There is a compiler attribute, example:

long __attribute__ ((section (".noinit"))) resetCount;

The tricky bit now is to have it initialized the first time. Something like this:

// some stuff that shouldn't be there randomly
const char wantedSig [5] = { 'f', 'o', 'b', 'a', 'r' };

// compiler not to initialize these two variables
char __attribute__ ((section (".noinit"))) magicSig [5];
long __attribute__ ((section (".noinit"))) resetCount;

void setup ()
{
  
  // if signature there, we have restarted
  if (memcmp (wantedSig, magicSig, sizeof magicSig) == 0)
    resetCount++;
  else 
    {
    resetCount = 0;
    // put signature there
    memcpy (magicSig, wantedSig, sizeof magicSig);
    }

 // other setup

 }  // end of setup

void loop ()
  {
  // whatever
  }

The idea is that magicSig will have random data in it after a power on (and thus, not "fobar"). So if the signature is random, we set initialize it and set the resetCount to zero.

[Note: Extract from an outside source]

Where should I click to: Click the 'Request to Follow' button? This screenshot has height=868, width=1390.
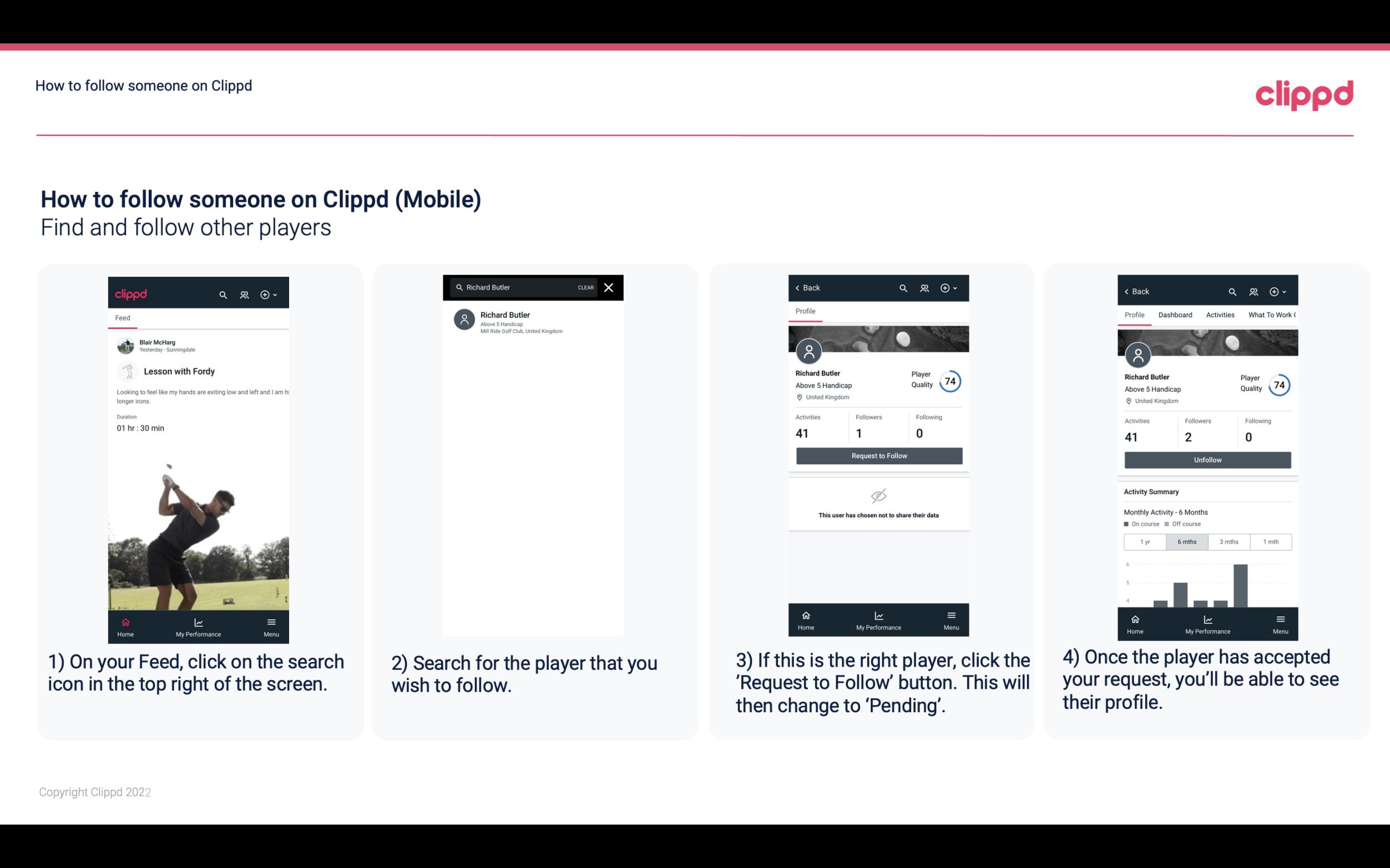pos(878,456)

Ah yeah, I tried simplifying the .noinit from the tinycylon code to be a straightforward variable, but I must have missed it by a hair, because when I tried it it ended up generating Java errors, not even avr-gcc errors. I know emacs' gcc mode was puzzled by it, but in my 2 hours past bedtime fog I didn't commit it so I couldn't even say how I screwed it up.

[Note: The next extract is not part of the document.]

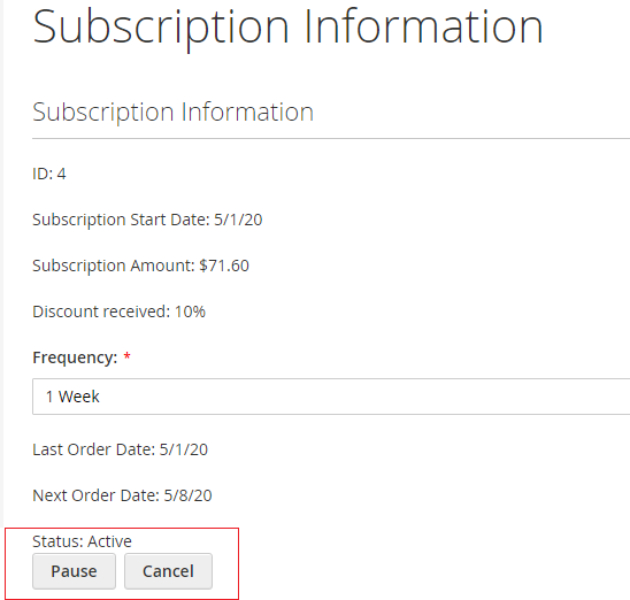
Task: Click the divider line under section heading
Action: (330, 138)
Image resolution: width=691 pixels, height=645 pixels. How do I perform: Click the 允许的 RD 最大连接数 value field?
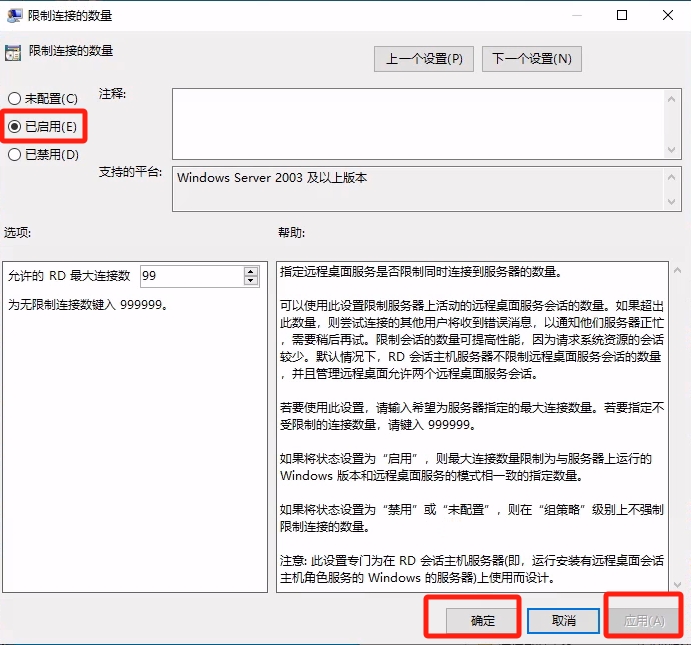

For future reference, this works like a charm:

byte __attribute__ ((section (".noinit"))) last_mode;

void setup() {
  if(bit_is_set(MCUSR, PORF)) {
    MCUSR = 0;
    last_mode = 0; // power on!                                                                                                     
  }
  else if(bit_is_set(MCUSR, EXTRF)) {
    MCUSR = 0;
    last_mode++; // advance mode                                                                                                    

    if(last_mode > MAX_MODE) {
      last_mode = 0; // reset mode                                                                                                  
    }
  }
// rest of setup
}

I had been using eeprom previously, and I might go back to it. But while previously I had been writing after every reset, now I can use resets as a mode selector until it times out, then it writes the selected mode to eeprom. Even though the various flash destroyers have convinced me that Atmel's 100,000 write claim is highly pessimistic, I may as well limit how often I'm beating it up - there's always crib death.

And I see the difference between monitoring for a cold boot via PORF versus checking for uninitialized garbage. Belt and suspenders. I'll see about implementing that after work.

Thanks again, though - that was the nudge in the right direction!